RECORDS FOR THIS TASK:
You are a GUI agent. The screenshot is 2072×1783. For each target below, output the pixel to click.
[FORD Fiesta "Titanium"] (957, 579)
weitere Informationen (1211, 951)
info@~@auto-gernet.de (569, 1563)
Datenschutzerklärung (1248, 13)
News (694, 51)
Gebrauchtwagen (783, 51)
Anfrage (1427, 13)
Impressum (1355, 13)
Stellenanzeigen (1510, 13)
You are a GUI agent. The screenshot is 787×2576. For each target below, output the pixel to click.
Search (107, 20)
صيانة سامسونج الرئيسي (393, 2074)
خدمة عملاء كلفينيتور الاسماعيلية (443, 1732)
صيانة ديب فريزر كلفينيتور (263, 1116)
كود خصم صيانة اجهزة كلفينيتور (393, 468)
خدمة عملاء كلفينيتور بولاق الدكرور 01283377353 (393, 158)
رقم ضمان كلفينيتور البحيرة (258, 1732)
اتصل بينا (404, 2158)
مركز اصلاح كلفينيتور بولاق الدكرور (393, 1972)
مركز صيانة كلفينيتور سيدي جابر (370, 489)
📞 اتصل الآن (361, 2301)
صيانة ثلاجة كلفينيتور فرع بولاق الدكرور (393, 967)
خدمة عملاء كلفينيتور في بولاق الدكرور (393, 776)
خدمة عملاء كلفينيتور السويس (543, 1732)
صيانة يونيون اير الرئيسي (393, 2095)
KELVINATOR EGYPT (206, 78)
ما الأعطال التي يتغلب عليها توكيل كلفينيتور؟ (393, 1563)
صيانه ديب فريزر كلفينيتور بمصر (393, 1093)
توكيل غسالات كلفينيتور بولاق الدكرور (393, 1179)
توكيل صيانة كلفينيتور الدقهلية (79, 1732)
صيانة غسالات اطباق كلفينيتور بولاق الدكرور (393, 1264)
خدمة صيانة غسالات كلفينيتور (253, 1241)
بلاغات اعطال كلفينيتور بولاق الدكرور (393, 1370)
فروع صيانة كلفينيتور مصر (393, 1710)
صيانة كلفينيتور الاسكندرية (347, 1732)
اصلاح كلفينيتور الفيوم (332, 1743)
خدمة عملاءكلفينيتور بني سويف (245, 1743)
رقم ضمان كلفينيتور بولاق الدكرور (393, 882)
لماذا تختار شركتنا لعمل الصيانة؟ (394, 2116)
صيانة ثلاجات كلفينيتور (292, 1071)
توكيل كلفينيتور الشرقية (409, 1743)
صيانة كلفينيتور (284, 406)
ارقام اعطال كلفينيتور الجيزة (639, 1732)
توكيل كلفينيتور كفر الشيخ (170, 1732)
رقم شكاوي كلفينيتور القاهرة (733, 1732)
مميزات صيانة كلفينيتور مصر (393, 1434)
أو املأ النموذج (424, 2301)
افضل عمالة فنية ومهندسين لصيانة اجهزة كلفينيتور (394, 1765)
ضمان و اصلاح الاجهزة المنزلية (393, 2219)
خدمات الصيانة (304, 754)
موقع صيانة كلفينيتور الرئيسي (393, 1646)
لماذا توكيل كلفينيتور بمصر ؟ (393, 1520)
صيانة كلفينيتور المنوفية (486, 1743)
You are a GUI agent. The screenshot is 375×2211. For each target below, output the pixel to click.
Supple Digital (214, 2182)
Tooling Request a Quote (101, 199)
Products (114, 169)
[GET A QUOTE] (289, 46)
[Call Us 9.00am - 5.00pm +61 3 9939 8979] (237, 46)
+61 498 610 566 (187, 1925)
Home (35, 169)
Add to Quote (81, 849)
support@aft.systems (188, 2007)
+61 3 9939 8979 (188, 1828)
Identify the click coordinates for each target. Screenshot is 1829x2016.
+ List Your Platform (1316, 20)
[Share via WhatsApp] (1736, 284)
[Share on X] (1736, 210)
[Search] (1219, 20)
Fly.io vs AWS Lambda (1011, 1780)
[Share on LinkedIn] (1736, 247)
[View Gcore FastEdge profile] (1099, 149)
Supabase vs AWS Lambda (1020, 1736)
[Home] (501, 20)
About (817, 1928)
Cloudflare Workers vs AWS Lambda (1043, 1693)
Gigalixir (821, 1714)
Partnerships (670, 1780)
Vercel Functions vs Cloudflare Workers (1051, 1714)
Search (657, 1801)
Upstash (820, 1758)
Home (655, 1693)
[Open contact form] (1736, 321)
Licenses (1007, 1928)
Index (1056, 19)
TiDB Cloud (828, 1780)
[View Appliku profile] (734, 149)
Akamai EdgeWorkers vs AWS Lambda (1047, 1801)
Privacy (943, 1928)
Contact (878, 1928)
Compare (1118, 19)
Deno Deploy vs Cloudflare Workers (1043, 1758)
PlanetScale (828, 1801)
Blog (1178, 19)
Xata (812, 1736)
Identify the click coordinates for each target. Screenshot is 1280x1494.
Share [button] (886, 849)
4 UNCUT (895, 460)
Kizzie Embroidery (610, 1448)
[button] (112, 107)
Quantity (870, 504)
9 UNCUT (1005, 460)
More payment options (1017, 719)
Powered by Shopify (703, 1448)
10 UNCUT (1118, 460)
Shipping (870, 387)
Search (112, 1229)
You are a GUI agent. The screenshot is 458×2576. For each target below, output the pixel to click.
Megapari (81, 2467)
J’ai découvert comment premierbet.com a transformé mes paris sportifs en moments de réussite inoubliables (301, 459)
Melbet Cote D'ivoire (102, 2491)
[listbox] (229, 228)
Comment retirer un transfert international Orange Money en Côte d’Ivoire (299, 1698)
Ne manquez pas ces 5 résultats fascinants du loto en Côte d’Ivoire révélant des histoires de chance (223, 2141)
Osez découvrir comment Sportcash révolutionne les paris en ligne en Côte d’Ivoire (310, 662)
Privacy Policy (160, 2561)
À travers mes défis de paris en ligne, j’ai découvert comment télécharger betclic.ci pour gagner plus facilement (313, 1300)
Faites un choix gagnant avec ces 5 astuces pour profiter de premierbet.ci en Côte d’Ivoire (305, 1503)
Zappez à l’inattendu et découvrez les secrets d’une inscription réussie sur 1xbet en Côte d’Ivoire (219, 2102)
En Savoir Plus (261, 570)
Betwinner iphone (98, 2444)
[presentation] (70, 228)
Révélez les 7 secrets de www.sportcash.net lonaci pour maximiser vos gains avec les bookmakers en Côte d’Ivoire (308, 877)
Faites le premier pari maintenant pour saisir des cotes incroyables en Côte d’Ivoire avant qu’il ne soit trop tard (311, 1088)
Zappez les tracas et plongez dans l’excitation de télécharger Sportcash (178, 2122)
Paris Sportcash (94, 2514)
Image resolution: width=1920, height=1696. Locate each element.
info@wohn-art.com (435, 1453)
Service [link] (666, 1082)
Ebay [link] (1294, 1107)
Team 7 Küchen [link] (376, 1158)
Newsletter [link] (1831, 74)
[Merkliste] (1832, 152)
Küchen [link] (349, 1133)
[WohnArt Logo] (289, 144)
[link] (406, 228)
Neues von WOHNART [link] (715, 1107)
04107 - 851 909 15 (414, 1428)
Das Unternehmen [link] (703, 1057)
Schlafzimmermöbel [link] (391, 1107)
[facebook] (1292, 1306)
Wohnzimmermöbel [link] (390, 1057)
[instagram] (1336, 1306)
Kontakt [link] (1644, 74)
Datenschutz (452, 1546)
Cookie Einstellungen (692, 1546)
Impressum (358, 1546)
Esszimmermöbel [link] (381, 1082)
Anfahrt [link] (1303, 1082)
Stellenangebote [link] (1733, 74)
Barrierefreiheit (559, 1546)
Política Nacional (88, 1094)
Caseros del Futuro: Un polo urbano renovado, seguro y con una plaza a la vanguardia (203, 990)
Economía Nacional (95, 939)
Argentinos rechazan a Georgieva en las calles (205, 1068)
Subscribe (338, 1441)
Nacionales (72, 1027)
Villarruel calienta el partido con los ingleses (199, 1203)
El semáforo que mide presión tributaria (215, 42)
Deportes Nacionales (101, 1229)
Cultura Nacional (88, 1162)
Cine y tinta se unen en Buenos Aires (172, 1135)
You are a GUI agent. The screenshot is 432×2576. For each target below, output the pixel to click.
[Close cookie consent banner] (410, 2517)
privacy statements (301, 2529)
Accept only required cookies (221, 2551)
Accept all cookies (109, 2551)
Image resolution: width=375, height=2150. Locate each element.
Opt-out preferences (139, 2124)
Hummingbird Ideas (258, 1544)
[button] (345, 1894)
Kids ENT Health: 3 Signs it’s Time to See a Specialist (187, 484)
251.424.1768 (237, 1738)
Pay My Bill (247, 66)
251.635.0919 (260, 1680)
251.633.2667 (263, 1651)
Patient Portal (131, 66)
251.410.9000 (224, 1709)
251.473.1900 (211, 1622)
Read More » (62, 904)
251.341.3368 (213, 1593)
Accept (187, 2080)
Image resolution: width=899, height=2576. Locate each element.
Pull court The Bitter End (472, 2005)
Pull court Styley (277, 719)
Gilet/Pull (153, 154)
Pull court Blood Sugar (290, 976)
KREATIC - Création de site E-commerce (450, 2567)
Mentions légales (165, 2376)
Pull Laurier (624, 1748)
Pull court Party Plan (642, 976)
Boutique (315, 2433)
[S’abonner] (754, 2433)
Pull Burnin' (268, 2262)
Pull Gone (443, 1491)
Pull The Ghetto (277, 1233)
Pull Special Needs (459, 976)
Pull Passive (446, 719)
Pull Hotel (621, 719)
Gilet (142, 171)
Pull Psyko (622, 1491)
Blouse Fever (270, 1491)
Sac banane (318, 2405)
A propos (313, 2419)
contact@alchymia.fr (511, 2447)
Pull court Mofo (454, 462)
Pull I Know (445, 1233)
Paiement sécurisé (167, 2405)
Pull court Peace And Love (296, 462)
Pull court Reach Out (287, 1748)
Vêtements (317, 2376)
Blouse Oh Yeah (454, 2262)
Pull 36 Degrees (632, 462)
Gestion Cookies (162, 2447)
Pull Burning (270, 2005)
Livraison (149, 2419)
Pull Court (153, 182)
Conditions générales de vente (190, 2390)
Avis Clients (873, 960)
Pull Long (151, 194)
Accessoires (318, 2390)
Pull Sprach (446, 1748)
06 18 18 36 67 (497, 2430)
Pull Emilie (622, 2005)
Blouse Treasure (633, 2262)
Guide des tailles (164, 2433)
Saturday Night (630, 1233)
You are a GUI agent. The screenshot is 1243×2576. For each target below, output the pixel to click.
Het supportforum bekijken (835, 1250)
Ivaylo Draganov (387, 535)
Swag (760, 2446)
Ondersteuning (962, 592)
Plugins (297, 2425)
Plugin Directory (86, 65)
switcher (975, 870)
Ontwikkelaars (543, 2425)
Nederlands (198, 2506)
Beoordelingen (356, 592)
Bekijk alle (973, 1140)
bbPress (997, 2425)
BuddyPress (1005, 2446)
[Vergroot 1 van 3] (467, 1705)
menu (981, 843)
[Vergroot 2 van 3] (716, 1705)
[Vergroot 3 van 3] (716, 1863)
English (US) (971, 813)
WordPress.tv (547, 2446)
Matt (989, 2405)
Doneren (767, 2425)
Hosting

ACTIVITY: From the first line of the listing above to the line that contains "Stellenanzeigen (1510, 13)", inclusive, restate every line word for word. Nothing else belongs in the answer.

EXPECTED ANSWER:
You are a GUI agent. The screenshot is 2072×1783. For each target below, output the pixel to click.
[FORD Fiesta "Titanium"] (957, 579)
weitere Informationen (1211, 951)
info@~@auto-gernet.de (569, 1563)
Datenschutzerklärung (1248, 13)
News (694, 51)
Gebrauchtwagen (783, 51)
Anfrage (1427, 13)
Impressum (1355, 13)
Stellenanzeigen (1510, 13)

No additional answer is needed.